Aug 14, 2003 13:16
The Pervasive Thought
Xtremely pervasive this question
That requires soul, heart, body
"What more?" Begs the foundation
Of existence and the earth that saw me
to stand still
Try "why?" and "who else?" It racks the frame
and questions motives. Good.
The never-ending loneliness is the same
For none and it hurts the mood
of self-motivated uselessness
Indecisive friends take no part
It's a rare one not to abandon
Superficial matters look so smart
Until realization inundates the soul's mansion
and then it falls so short
Now, yet in the midst of singular mishaps
To find one so close but so far
Unreachable at best, this mockery smacks
Of the original: life's first mar
and we pay for it but don't care
Evasive ignorance plays a key part in the drama
Hopefully unfolding less to all as much as possible
I found out it only works west
We're wealthy, wise, wistfully taking a loss in full
for the wrongs done elsewhere
Likely not the other troupers
I don't pretend to be; movibation
Is constant but unsure of the Supers
I'm committed but all true elation
stems from ability manifested
Extend a bowl to vanguish your thirst
Your curiosity is just
Keep true things is important and first
When everything fails as it must
know you'll be unshaken
Exactly how sure are you? Bet your life?
I bet mine! Be sure of what you can't see
The constant is this that allows in strife
Perfection, sureness, assurance, and finality
please see and understand!
Therein lies your answer
Therein is your completion
Just some lunchtime musings. It feels so good to get that out.

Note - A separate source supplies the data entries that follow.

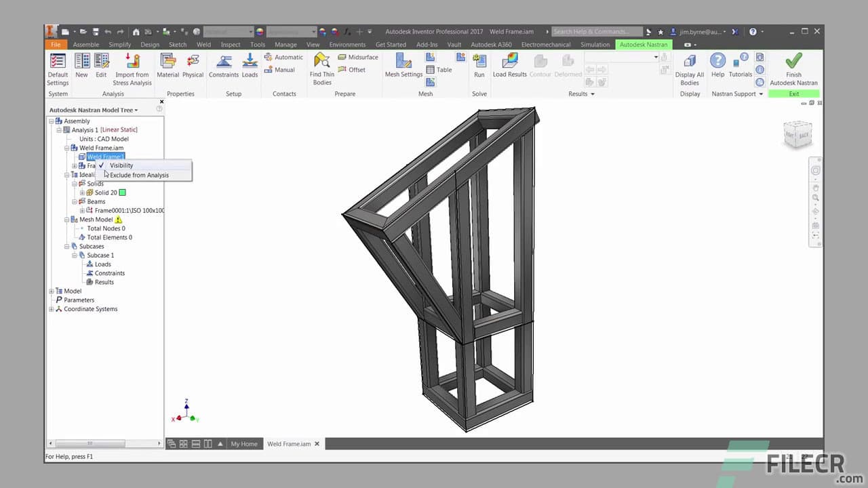This screenshot has width=868, height=488.
Task: Open the Material properties tool
Action: click(167, 66)
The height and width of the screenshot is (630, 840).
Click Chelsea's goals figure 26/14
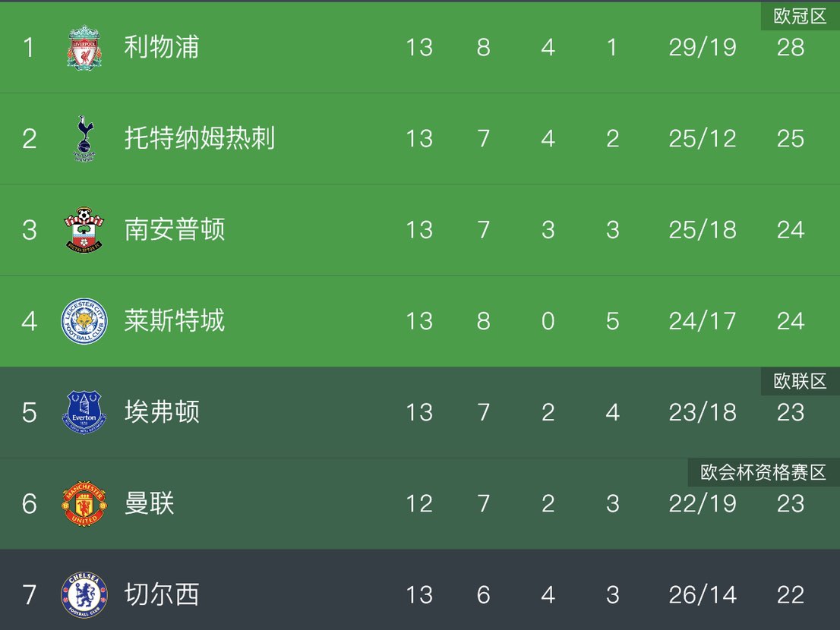coord(703,594)
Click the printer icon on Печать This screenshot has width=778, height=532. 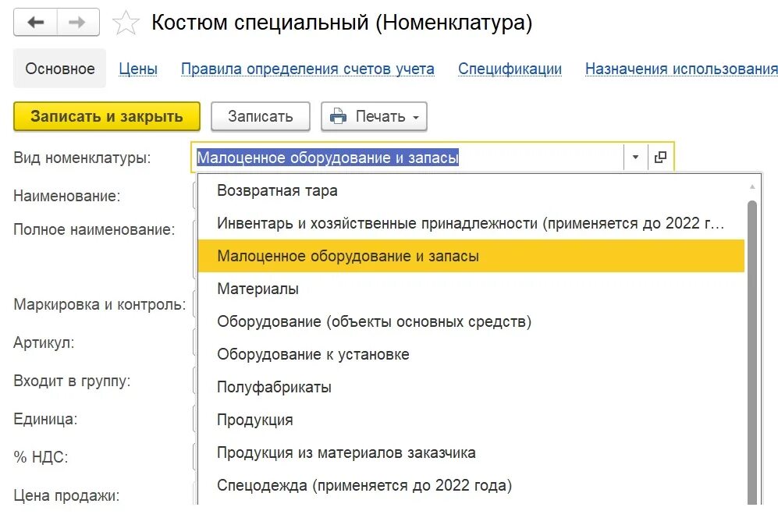point(339,116)
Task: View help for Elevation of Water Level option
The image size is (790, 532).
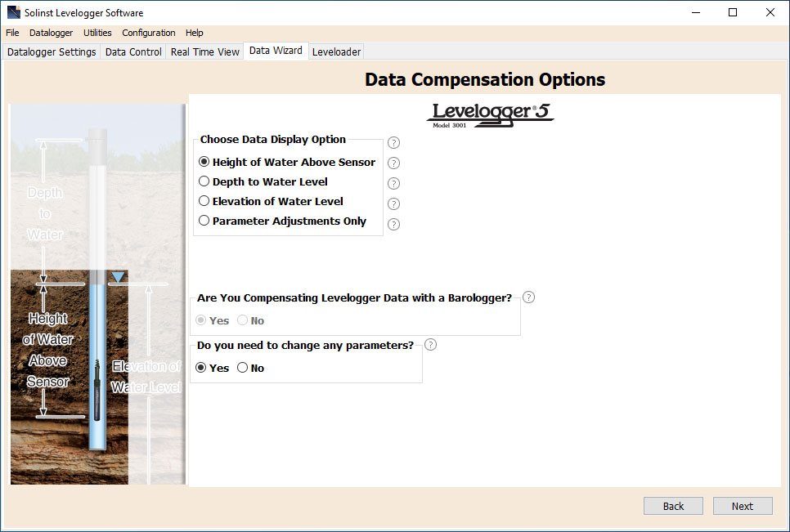Action: 393,203
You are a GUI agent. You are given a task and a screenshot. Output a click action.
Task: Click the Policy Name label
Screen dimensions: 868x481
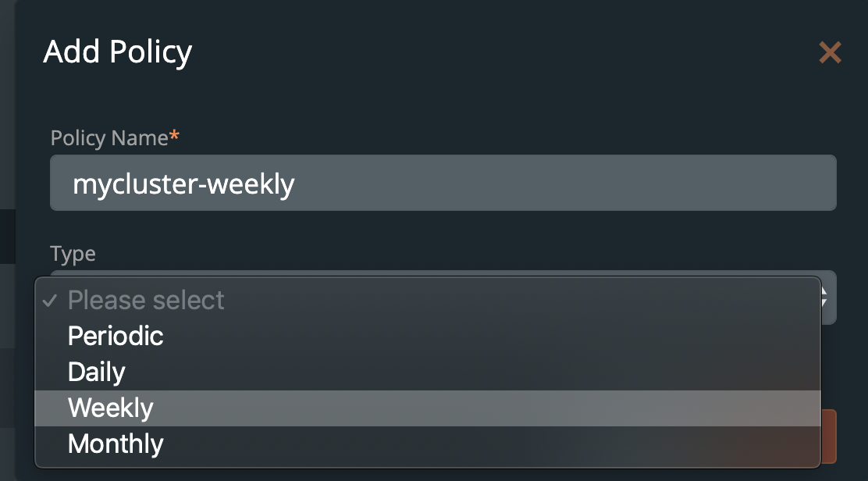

Took the two to a movie and then out to eat. Unfortunately it turned out to be rather uncomfortable for everyone. I don't know what Mom was expecting. Oh well. When I got home from the movie I realized the trash needed to be left by the street. I was still dressed in nice clothes (new shoes wOOt) and took the trash all the way to the street (long driveway). It was about midnight and there was a cool mist and drizzle. I took my shirt off and that cool mist felt so good, but made me so lonely. I should have been out walking in the rain with someone special, casually walking back inside. *Sigh* It made the evening seem so superficial. But I felt much more single minded when I went back in to my house, turned off the lights, and went to bed.
The next day, also unfortunately, wasn't much better. Good day in the morning, but me being the stupid one I am was subconsciously trying to start something with Amanda again. I called her cell and (I know God was doing this for my good) there was so much static I couldn't hear her. Twice. I went to my old high school where she said she was and didn't see her. Then I thought, "What the hell am I doing?" And I left and got a sushi pack from target for lunch. It made me feel so much better, but I'm still hitting myself why I continue to let her do this game to me. Gosh as if 5 years wasn't enough. I'm a freaking idiot. Why can't I just let her go? I can. I did. But there's still something whenever she comes back from school nagging me over and over. I wish it'd shut up.